- _Instructions for the task_
Identify every line in the records below that contains the word "link", and copy each of those lines.
____ Data for this exercise
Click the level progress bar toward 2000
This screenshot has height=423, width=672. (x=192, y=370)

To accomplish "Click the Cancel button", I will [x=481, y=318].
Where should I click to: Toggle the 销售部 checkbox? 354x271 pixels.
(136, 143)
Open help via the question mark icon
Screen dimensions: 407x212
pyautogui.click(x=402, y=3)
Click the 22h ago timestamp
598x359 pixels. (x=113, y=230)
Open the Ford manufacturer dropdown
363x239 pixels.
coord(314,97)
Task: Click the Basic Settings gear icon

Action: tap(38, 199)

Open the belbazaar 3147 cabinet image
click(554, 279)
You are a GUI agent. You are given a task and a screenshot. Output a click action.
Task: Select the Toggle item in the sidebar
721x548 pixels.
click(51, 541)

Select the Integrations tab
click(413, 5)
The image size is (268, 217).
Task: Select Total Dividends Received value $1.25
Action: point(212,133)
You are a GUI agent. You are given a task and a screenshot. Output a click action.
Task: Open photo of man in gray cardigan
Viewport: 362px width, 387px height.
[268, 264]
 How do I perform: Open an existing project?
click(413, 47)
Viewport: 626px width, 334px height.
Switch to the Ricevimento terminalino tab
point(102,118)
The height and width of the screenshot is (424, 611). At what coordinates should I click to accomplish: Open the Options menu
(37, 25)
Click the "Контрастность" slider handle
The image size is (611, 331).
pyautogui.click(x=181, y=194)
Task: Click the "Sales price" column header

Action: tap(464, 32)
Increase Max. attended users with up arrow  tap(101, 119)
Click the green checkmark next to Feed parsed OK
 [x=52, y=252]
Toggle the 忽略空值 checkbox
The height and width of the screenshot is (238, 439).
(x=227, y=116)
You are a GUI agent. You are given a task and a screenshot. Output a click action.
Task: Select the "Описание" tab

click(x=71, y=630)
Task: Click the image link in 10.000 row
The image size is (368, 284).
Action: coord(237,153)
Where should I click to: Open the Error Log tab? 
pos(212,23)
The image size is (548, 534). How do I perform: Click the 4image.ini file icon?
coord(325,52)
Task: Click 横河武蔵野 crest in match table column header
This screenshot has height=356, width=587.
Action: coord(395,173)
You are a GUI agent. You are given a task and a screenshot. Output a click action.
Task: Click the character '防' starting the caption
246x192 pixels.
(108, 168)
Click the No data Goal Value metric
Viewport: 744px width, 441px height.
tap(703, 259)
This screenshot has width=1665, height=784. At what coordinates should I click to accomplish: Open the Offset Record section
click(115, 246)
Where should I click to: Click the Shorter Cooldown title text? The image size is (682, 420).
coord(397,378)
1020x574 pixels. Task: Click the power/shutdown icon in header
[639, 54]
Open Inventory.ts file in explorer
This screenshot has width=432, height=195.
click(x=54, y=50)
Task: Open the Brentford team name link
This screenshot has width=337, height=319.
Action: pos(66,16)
________
- _Response to the task_
Task: Click the image link in 10.000 row
Task: Open the Brentford team name link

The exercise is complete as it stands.